*Written problem*
Lay out the material below as a Markdown table with two columns, No. and Line. Give each non-blank line its own numbered row.

Lines of data:
## Begin
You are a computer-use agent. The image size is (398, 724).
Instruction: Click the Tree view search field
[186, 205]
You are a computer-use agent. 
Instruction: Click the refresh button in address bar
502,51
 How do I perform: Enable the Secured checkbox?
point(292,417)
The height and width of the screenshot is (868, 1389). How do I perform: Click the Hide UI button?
## End
*Exercise result*
| No. | Line |
|---|---|
| 1 | You are a computer-use agent. The image size is (398, 724). |
| 2 | Instruction: Click the Tree view search field |
| 3 | [186, 205] |
| 4 | You are a computer-use agent.  |
| 5 | Instruction: Click the refresh button in address bar |
| 6 | 502,51 |
| 7 |  How do I perform: Enable the Secured checkbox? |
| 8 | point(292,417) |
| 9 | The height and width of the screenshot is (868, 1389). How do I perform: Click the Hide UI button? |